A current project contains a form with a variable number of tabs. Each tab contains a subgrid. It is unlikely that more than 50% of the subgrids will have rows. Displaying the empty tabs creates a sub-optimal user experience that requires considerable scrolling. Consider the following form:
There are two subgrids in this example. The first has a single row and the second (outlined in red) is empty. The reasonable solution is to hide all tabs that have empty subgrids by setting the visibility of each tab in the form OnLoad event. Obviously, the user will no longer be able to add rows to an empty subgrid. In this case a “New SOAP” button will suffice.
Hiding the Grid
This of course is the simple part.
Xrm.Page.ui.tabs.get("PhysicalExaminationsTab").setVisible(rowCount > 0);
Once the rowCount is assigned the visibility is set accordingly.
Getting the Row Count
var exams = document.getElementById("PhysicalExamsGrid");
var rowCount = exams.control.get_totalRecordCount();
Where is the Subgrid?
Now it gets challenging. There are several posts for CRM 2011 that implement the setTimeout function and check the presence and status of the subgrid control prior to requesting the row count.
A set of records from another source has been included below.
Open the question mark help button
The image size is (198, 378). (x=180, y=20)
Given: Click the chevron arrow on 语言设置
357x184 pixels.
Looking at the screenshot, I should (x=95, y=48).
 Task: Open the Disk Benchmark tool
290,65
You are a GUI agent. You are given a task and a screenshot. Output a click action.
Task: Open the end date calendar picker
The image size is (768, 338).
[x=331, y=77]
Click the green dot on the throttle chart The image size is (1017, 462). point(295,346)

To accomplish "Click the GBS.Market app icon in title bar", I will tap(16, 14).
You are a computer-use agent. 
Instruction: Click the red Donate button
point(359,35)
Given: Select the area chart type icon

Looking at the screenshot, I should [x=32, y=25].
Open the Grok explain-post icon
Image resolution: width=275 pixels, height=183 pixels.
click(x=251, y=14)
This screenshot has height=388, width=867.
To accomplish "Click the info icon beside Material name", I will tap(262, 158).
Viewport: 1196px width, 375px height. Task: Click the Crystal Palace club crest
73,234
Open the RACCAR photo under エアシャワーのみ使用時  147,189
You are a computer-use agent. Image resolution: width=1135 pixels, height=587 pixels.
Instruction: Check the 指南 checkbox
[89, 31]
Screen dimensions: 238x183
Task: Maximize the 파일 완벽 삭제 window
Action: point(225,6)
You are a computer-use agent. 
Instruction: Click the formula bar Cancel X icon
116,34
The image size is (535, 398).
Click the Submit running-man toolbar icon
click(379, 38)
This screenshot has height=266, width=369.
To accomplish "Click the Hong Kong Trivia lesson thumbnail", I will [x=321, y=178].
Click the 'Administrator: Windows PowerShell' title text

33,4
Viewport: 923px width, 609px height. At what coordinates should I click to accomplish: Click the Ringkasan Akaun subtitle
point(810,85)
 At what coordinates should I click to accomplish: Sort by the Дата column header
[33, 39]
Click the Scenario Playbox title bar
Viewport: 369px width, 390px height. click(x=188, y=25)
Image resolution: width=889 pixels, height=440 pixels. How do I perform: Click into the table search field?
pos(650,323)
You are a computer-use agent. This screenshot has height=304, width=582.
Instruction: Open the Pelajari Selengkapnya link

This causes an endless loop in CRM 2013 because the subgrid is never accessible. After confirming that my code was correct I investigated CRM 2013 specific posts. According to one post CRM 2013 does not expose subgrids in the OnLoad event.
Implementing this concept provided a clean solution.
This is the code that successfully implements the desired behavior:
This code could be refactored so that it loops through all subgrid controls instead of calling a separate function for each. This approach was used so that specific subgrids will remain visible regardless of the row count.